If we are to understand learning, I believe one important strategy is to think about how we learned the things we value the most. Of course, there are some challenges with this. Values can be illusive and are context driven. The phrase "thinking about" can also provide a challenge - is this mere recollection of some important past events, or is this thinking a means to improve our lives. And if it is a means to improve our lives, then what improvements are we talking about, why are we talking about them, and how do we make them happen. Thinking is obviously necessary, but not in itself enough. Lisa Galarneau has written an insightful entry called "New" Approaches to Learning, and what I think is most important about the title of this entry are the quotation marks around the word "New"...


"New" Approaches to Learning - Key Questions Raised
Lisa poses three questions about learning that are critical:

1. In our attempts to make learning more relevant and accessible, are we really just re-learning stuff we already know?

2. Has our language of abstraction and jargon completely obliterated common-sensical and ancient approaches to learning?

3. Have we known the best way all along? / Have we really just forgotten?



In our attempts to make learning more relevant and accessible, are we really just re-learning stuff we already know? My unhelpful and simplistic response to this is, "Yes, we are." A response like this is unhelpful because it limits possibilities for the idea of "re-Learning." In other words, while there may be a repetitive aspect to it, perhaps there are also variations taking place in this "re-Learning" that lead to new insights. At the same time, I would say that our obsession with ideas about "accessibility," especially in the sense that more accessibility is often equated with something that is better for us, is amiss. Accessibility begs the question, "What should we be making accessibile and why should it matter?" - a question that naturally leads us into the realm of relevance and identity, both of which have private and public domains.

I suppose it’s good that we’re remembering… it’s just sad that it took us so long. And it’s sad that we have to convince people that the old ways are really good and proven ways to learn and not some newfangled approaches that will soon be yesterday’s news." Lisa Galarneau

This resonated with me. When I look at the writing I've done I would have to say that there is little "new" in it in the sense of something that hasn't already been talked about it. But much of it is "new" to me in the sense of finding my own way in the unavoidable lifelong pilgrimage of learning that we all experience by default. Ideas about narrative came to me not through books but through interaction with my students a long time ago and eventually became something that I now constantly explore. Without recognizing the tension between what I was told to teach as an educator and how I saw my students as unique individuals on their own journey, connecting that back to my own educational experiences, and attempting to reduce that tension in my own work, I wonder if narrative would have become important to me.

Ideas about memory and remembering are vitally important to learning. In Memory: Therapeutic Forgetting? I wrote responded to the psychological notion of memory with the idea of "therapeutic remembering." One of the greatest weaknesses in our thinking about memory is that we sometimes assume that memory is dominated by the brain/mind. It isn't as Candace Pert clearly demonstrates. A complimentary and vital perspective on memory has been developed by Timothy Findley, which I have yet to write about.

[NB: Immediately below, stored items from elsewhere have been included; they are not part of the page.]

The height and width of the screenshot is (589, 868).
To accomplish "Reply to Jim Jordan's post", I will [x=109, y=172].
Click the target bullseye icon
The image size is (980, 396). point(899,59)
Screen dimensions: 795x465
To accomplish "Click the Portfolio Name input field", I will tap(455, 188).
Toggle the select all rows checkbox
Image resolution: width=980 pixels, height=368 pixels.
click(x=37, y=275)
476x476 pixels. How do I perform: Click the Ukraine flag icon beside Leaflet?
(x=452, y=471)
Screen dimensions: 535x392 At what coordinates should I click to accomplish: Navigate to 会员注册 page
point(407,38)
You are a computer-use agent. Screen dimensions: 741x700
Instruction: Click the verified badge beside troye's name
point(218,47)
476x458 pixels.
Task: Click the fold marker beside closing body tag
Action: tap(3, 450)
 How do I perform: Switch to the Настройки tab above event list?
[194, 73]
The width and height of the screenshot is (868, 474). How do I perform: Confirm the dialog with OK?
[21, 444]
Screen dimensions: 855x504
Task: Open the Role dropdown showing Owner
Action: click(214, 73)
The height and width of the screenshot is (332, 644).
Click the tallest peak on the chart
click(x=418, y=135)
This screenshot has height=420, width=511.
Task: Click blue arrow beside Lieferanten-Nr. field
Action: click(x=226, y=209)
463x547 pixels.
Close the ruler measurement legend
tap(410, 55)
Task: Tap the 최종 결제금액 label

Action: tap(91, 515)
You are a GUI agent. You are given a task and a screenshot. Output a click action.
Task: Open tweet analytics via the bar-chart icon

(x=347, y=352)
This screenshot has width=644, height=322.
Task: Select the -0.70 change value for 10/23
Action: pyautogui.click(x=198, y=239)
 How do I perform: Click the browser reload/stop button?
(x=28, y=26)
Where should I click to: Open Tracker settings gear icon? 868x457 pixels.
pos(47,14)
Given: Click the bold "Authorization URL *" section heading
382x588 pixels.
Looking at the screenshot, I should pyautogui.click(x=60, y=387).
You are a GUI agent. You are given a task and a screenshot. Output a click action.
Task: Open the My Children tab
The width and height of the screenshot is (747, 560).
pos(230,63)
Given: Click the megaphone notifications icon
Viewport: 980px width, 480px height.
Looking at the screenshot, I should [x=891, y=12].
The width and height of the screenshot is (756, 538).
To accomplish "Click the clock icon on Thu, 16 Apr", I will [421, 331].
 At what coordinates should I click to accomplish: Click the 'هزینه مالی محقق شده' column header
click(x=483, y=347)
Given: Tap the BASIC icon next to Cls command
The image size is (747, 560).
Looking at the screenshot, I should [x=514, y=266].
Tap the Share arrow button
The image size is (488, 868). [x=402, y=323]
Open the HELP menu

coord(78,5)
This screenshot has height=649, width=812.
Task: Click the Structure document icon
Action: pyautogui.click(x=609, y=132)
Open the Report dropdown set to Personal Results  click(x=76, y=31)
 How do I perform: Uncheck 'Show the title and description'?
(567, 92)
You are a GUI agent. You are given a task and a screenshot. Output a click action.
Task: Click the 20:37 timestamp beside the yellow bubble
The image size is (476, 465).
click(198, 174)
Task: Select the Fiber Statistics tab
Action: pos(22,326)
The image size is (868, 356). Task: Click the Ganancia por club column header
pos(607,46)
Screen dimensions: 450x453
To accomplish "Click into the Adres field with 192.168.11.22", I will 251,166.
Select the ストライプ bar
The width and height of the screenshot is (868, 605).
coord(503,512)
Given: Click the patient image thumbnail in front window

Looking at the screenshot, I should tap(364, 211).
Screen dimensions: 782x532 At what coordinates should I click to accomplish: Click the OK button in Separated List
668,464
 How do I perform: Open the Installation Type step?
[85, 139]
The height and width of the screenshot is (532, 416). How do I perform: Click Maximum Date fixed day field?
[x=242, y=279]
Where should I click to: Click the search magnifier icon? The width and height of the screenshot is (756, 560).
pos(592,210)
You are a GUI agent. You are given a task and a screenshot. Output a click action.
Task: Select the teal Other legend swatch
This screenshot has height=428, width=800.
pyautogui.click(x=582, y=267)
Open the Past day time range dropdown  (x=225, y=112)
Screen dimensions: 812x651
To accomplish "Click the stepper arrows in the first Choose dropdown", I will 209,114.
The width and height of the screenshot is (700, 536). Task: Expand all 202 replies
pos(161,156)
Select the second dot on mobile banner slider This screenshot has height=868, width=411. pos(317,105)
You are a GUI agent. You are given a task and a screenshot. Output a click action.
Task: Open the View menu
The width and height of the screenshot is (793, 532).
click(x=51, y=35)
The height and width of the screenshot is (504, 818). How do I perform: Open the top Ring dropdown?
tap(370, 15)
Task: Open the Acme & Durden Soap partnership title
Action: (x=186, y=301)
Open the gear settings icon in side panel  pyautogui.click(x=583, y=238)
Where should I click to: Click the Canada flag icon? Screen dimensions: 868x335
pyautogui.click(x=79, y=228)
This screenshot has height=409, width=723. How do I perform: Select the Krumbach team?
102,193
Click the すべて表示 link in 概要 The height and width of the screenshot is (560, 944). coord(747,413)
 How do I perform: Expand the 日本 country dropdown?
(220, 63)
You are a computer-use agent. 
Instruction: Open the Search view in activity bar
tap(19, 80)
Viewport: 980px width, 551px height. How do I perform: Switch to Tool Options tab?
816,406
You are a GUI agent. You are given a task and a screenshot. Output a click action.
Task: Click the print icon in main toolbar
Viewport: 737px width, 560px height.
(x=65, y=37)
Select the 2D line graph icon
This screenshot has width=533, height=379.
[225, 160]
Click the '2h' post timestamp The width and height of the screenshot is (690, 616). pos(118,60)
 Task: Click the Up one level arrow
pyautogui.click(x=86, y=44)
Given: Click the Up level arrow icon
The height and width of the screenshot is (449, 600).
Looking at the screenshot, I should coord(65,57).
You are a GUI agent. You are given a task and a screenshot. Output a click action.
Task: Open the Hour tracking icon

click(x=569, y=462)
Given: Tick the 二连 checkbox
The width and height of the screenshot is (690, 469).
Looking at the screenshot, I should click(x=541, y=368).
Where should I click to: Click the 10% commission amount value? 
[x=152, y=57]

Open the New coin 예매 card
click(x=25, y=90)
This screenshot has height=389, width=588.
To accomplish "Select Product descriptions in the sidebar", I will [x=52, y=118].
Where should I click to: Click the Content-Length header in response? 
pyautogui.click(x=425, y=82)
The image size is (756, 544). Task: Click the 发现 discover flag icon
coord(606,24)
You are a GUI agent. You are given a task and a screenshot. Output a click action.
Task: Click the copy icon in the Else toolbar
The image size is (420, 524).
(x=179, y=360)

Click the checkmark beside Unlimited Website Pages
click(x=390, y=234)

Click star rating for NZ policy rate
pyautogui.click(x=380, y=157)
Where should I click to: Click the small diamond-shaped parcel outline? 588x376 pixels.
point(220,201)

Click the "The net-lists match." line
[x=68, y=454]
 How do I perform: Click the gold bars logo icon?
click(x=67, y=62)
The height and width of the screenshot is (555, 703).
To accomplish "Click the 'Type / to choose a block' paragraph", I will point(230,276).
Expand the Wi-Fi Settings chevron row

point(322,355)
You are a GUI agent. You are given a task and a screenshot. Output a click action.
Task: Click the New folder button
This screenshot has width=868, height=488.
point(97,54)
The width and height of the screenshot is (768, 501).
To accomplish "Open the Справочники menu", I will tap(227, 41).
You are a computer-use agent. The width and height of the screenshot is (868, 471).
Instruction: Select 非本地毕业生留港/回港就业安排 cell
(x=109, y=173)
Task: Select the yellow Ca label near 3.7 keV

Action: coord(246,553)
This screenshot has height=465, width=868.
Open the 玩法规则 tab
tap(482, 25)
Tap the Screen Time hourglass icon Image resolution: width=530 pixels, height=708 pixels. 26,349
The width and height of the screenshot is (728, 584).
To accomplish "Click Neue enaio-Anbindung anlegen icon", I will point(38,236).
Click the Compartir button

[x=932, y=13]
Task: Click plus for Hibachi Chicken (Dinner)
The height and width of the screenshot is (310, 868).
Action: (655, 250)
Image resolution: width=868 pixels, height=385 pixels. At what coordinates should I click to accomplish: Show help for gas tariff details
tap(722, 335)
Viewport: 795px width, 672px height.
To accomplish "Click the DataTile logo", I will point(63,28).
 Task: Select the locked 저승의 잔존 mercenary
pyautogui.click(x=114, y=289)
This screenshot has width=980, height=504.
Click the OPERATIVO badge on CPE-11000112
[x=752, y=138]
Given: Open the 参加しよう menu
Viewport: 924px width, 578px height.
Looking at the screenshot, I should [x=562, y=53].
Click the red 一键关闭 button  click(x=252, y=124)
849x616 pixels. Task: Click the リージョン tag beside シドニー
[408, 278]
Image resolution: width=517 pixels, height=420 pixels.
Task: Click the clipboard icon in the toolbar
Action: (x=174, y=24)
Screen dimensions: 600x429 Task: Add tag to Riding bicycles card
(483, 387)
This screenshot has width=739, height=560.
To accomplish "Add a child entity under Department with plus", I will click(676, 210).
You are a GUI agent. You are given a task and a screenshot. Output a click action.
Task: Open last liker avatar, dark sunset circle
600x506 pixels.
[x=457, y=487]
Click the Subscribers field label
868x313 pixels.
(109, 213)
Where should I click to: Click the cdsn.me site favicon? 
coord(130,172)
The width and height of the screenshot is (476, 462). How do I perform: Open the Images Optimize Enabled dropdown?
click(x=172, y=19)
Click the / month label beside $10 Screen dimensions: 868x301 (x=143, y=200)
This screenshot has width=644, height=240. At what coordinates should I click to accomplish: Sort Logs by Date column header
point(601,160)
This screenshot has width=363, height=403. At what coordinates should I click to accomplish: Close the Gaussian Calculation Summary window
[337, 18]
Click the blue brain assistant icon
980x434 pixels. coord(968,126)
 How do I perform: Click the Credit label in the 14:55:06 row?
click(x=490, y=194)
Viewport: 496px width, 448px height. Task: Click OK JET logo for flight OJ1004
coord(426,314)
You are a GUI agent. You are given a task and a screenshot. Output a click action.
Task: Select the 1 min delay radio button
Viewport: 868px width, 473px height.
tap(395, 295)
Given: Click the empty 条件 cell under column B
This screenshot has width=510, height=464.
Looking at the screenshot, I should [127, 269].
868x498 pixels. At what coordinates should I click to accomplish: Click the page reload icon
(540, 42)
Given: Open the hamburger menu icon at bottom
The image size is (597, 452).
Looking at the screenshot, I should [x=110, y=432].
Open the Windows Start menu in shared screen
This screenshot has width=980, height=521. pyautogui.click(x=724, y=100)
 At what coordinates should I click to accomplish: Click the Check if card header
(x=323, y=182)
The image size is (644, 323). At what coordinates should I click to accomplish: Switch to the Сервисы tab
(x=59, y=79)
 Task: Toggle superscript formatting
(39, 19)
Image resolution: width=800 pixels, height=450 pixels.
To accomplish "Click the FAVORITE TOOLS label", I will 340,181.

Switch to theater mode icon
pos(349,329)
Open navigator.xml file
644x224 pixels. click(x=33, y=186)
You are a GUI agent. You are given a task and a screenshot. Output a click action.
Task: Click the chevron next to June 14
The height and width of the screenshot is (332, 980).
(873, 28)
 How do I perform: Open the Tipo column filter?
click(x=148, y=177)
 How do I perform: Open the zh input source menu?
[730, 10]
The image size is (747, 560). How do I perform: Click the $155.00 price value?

Has our language of abstraction and jargon completely obliterated common-sensical and ancient approaches to learning? Let's take one common and popular phrase and have a look at it. The phrase, "Learning by doing", it seems to me, is innovative only in the sense that it captures something we must have forgotten. There are many phrases like this: authentic learning; learning is social; learning is individual; learning starts with what we already know; learning how to learn; and so on. Each of these phrases points backward toward the past as an attempt to reclaim something we already knew, but forgot. If we were to collect all these phrases we would wind up with a very long list of notions about learning that may or may not have value in the sense of actually making use of them to build a better life.

In October of 2003, I wrote an entry entitled Learning How to Learn Learning in response to the confluence of adjectives that are designed to focus the word "learning" in specific ways. Often, the adjectives are used as a gateway to providing a method or process that can be used to move learning along a certain path. In addition, these adjectives are often a means to counter-balance a perceived weakness or bias in an exisiting, or status quo, approach to learning.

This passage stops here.